As I have said before, rights do not overlap. If you have a right to your body, then that right doesn't go away no matter where you are and no matter what others may demand. If someone chooses to invite people onto their property, then one of the drawbacks of that choice is that the person you invite retains all the rights that come along with a living human body. You can not ask that they give up even the "least" of their human rights in exchange for passage. Well, you can ask, but no one is obligated to comply.

Perhaps you believe that you have a right to pick and choose what rights a person has when they are invited to your property. I don't. I have too much respect for you as a whole, functioning human being to make that demand, and too much respect for myself to even think that way. Yes, my real-estate is mine and I have absolute rights to it and what is done there (ignoring for a moment the reality of governmental violations of these rights), but I know and accept that my rights to my property end where your rights to your body begin even if I have invited you onto my property and you are surrounded and engulfed by my property. If I don't like that I am not forced to permit anyone to enter my property. It is the nature of rights that others have the exact same rights as I do regardless of their location.

As Bob Schoettker commented on Knappster's take on the issue

"I set the conditions for use of my property -- if I can't, then it's
hardly honest to pretend that it's my property, is it?"
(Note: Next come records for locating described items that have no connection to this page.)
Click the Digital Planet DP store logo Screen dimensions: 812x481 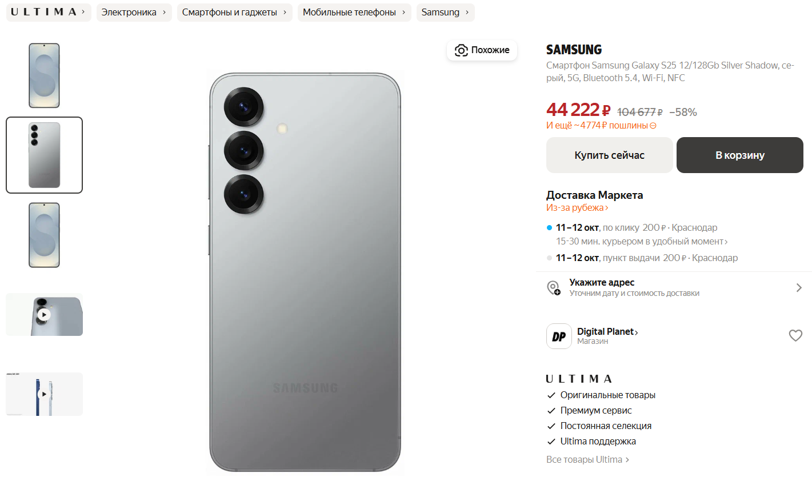click(559, 336)
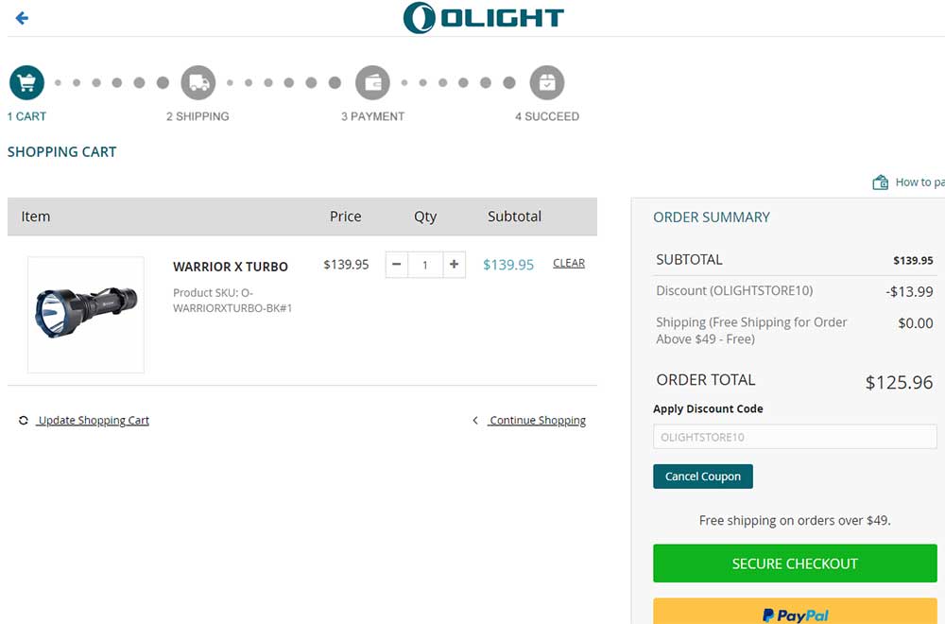
Task: Click the succeed step icon
Action: [546, 83]
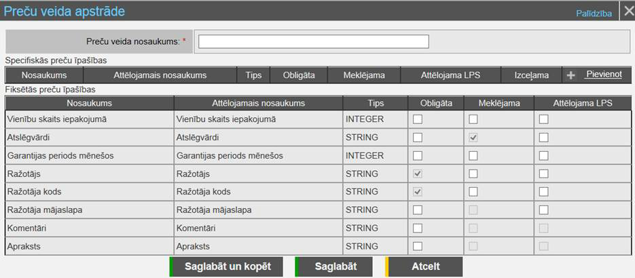Toggle Meklējama checkbox for Atslēgvārdi row

click(473, 138)
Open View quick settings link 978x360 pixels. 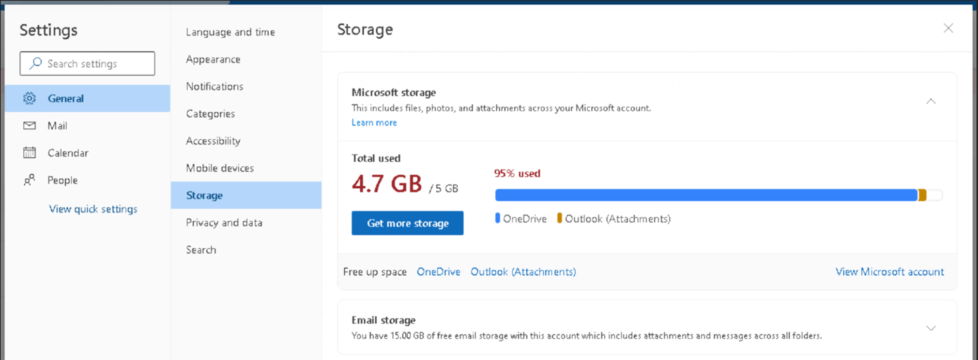[93, 209]
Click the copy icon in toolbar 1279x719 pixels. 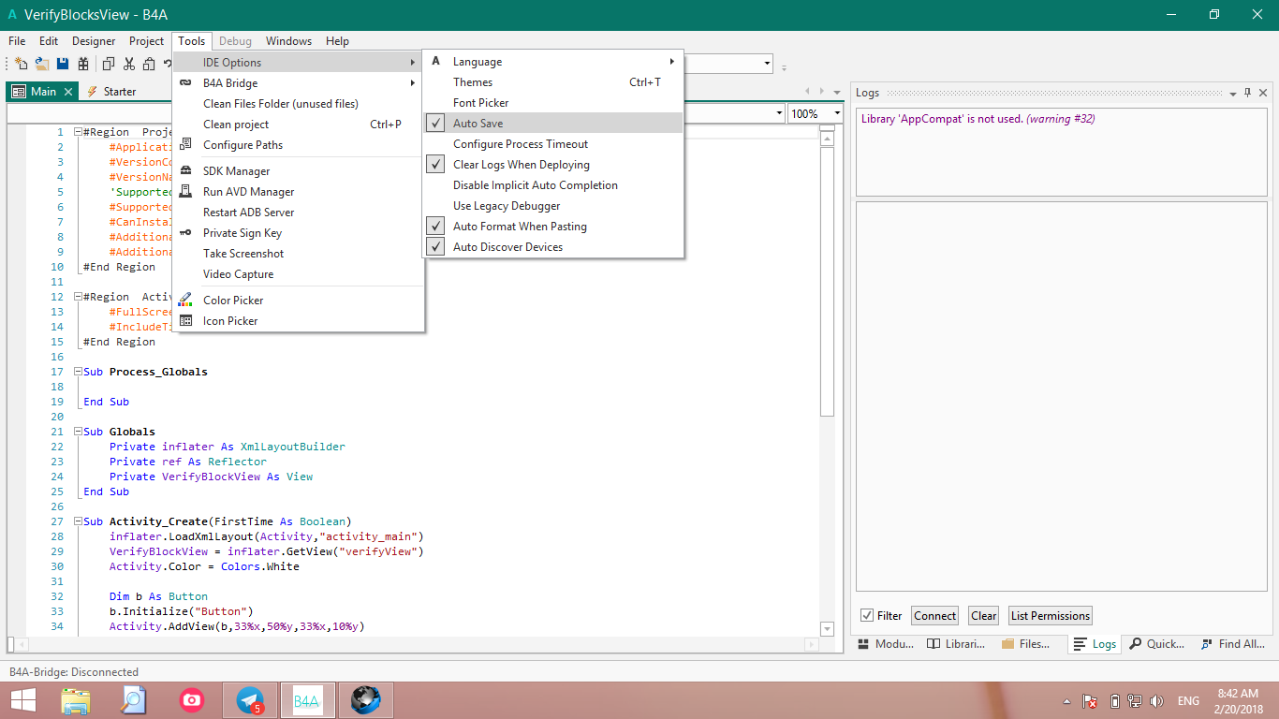click(x=109, y=64)
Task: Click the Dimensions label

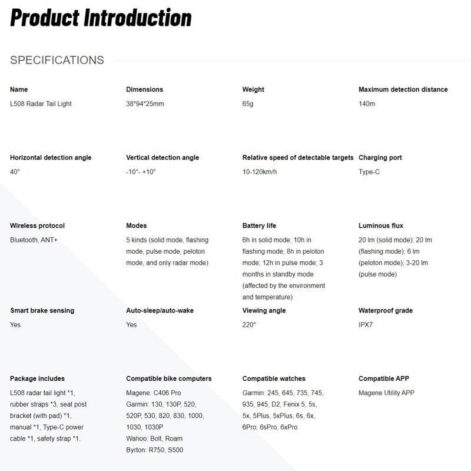Action: coord(144,89)
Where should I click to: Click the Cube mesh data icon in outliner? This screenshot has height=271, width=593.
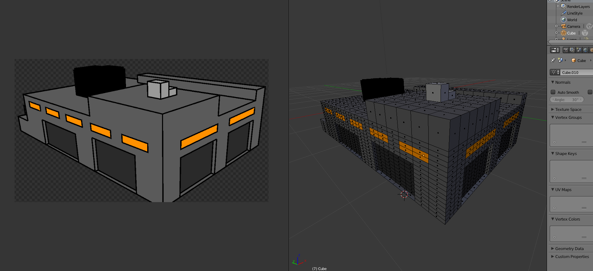click(585, 33)
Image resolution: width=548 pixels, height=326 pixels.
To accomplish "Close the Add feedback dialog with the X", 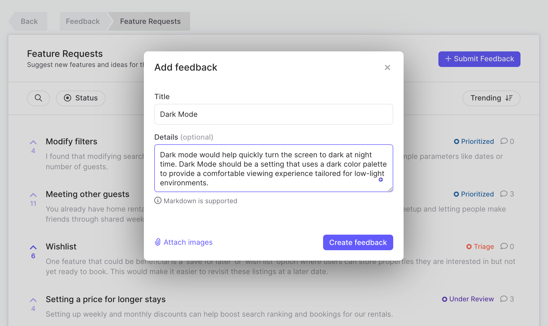I will coord(387,67).
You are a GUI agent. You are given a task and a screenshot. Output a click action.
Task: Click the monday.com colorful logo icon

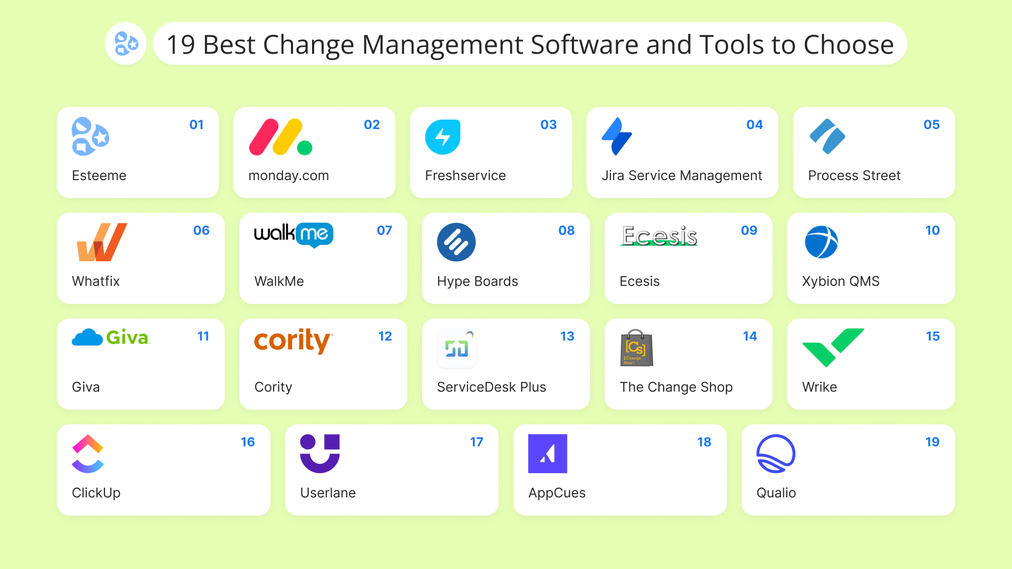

I have commented on this subject before in another venue, but it seems the
arguments are being defined a little more definitively here. I think that the
phrase "use of my property" above shows the core of the disagreement between
most libertarians on this issue.

What is "use" of your property?

I believe in inherent natural rights and I do not think that a person being
on "my" property in any way legitimates my abrogation of their rights; not to
life (i.e. can I kill anyone on my property because it's my property), not their
liberty (can I enslave any one on my property). Then under what distorted
definition of "use" can I deny them the right to self defense? How are any of
these things a legitimate usurpation of the owners "property" rights? In what
way do they affect his own use or disposition of his "property"? They
nevertheless are CLEAR violations of the visitors natural rights.


I have an obligation to my children to protect them, and myself, in spite of demands that I not be effectively equipped to do so. I also have an obligation to teach them to think these matters through for themselves and not take my word, nor the word of any other individual, without making sure it makes sense and passes the test. This is the issue I have weighed more carefully and intensely than any other. Yet I still come down on the side of a person's body and the immediate, intimate surroundings of that body being the primary vessel of his human rights, with all other rights deriving from that foundation. I think any other view is putting the cart before the horse, although it seems more polite and socially palatable.

I intend this to be my final word dealing with this issue, and I'll just have to agree to disagree with those who think I am off-base here. It in no way diminishes my respect for those who disagree with me, which I hope I have made clear, and I hope the same can be said of their opinions of me. In some cases you have to do what you think is right in the face of massive disagreement, and then live with the consequences of your decisions. This is one of those times.